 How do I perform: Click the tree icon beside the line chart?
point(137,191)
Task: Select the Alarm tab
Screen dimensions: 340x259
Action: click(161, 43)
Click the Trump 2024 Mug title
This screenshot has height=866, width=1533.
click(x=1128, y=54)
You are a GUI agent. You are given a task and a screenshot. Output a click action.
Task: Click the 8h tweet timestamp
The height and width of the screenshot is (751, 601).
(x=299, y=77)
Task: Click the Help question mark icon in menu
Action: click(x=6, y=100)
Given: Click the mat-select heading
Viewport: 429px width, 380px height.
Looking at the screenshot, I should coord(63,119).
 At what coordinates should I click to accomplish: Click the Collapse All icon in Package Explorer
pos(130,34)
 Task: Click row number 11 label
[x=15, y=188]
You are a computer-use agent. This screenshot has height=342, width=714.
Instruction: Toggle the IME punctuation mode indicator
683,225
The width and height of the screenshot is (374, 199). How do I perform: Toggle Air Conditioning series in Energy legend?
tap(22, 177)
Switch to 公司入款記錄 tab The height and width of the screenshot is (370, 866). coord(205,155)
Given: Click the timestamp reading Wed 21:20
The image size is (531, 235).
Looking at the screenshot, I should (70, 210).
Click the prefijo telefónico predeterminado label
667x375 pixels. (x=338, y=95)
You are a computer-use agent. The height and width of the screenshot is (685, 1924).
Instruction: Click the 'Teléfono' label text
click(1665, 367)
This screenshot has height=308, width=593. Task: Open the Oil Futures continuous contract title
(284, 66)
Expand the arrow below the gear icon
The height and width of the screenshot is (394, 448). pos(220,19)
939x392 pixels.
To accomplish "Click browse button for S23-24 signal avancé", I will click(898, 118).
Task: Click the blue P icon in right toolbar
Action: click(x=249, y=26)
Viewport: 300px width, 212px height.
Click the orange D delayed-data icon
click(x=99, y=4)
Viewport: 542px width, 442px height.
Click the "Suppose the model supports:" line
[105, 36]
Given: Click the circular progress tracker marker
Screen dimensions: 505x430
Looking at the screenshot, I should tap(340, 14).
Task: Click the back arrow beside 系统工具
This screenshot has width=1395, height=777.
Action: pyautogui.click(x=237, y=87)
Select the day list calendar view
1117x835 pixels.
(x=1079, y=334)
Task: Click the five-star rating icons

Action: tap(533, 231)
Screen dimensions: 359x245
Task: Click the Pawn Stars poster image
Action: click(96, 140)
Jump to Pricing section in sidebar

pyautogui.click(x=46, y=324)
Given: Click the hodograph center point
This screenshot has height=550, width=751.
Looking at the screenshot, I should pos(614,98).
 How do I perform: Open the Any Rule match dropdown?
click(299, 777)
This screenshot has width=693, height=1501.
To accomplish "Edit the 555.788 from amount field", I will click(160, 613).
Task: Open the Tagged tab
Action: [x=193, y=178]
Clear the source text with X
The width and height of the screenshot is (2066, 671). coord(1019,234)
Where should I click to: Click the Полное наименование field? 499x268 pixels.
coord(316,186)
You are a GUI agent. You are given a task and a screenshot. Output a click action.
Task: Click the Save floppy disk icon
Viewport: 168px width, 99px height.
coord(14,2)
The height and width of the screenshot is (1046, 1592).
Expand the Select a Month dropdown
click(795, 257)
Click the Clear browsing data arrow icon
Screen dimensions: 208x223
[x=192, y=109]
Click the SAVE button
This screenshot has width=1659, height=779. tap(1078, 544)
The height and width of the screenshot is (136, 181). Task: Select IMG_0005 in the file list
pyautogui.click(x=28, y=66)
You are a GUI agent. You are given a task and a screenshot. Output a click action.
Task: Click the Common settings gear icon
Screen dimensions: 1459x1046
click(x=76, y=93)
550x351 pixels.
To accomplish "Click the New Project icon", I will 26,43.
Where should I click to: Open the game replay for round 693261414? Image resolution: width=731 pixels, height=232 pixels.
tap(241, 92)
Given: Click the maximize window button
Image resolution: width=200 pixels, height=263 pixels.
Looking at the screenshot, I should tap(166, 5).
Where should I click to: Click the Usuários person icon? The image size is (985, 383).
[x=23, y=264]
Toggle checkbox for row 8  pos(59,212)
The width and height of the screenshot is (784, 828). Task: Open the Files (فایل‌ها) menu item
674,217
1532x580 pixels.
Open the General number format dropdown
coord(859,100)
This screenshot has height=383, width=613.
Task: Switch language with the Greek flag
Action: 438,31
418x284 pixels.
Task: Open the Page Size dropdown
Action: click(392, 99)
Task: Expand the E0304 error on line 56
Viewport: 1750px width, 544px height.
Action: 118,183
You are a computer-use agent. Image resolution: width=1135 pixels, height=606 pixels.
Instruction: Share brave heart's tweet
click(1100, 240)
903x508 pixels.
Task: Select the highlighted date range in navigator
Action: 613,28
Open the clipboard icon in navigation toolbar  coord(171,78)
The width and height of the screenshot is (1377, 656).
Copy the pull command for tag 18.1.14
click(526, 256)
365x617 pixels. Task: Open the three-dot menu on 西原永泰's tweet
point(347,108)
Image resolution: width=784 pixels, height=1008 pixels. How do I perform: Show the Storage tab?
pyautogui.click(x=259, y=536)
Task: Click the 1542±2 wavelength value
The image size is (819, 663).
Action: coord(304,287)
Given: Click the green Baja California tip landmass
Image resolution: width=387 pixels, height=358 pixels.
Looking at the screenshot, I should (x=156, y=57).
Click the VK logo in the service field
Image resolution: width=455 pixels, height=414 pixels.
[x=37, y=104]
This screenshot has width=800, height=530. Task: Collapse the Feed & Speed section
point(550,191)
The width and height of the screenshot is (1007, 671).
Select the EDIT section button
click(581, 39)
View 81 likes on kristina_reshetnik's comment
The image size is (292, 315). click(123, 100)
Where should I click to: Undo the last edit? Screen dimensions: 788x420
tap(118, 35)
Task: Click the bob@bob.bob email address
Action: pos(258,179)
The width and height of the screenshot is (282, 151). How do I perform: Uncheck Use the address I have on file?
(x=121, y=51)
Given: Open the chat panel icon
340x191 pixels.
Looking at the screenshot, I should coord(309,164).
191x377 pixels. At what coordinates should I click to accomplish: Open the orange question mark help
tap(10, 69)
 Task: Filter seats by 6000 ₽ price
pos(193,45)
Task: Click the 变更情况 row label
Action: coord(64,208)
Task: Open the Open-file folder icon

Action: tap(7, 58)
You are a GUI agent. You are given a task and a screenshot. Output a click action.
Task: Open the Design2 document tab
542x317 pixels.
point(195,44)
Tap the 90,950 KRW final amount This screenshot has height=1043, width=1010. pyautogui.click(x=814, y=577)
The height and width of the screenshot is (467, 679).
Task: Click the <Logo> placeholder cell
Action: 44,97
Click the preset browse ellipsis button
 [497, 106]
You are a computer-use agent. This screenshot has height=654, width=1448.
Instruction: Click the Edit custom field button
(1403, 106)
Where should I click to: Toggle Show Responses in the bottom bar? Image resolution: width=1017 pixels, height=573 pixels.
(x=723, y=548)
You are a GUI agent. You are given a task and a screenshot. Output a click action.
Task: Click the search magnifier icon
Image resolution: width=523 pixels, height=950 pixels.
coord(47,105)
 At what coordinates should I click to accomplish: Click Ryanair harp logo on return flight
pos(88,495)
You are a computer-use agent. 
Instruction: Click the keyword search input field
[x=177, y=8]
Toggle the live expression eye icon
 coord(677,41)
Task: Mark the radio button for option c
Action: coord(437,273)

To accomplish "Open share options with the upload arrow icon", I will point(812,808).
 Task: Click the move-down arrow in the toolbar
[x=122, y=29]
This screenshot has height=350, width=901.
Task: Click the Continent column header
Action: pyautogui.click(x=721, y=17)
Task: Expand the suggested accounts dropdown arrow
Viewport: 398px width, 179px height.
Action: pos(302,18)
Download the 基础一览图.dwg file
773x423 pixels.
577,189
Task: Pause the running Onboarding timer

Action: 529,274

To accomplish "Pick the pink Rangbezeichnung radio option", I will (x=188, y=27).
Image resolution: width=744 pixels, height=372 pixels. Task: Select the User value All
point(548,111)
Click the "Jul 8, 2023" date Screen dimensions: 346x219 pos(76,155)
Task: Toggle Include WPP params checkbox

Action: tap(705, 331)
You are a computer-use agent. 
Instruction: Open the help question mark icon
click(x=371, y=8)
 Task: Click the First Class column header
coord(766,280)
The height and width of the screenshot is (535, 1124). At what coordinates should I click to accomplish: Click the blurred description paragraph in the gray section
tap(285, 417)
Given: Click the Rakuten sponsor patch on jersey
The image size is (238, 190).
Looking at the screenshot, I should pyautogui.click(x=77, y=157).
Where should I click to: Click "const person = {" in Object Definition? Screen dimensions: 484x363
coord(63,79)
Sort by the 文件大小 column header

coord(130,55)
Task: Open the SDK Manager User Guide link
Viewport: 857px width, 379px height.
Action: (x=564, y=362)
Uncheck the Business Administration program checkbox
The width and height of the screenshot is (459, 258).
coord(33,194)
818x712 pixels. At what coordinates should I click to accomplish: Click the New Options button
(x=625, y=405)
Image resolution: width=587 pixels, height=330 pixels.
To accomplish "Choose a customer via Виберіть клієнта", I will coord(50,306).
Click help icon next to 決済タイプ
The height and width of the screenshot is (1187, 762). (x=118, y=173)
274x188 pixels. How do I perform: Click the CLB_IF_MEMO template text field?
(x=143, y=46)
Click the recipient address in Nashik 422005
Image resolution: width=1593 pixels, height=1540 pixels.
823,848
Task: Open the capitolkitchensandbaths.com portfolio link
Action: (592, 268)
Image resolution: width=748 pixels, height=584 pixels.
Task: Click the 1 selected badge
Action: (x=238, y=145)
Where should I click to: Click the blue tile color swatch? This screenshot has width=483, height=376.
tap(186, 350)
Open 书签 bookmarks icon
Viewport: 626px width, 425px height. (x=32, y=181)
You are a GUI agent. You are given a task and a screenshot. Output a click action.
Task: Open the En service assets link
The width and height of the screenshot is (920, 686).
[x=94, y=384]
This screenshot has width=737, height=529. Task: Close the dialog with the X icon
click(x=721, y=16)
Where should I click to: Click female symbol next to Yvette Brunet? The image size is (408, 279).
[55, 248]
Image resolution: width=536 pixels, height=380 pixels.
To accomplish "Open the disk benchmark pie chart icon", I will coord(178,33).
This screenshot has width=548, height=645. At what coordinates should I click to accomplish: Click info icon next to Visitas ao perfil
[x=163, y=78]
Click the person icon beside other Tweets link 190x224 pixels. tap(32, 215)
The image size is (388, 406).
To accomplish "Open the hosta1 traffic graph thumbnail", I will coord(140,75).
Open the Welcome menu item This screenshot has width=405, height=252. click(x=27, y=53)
_ _ _ _
### WORK TASK
In the data above, how many lines contain the string "service"? Answer with the number only.

### EXERCISE RESPONSE
2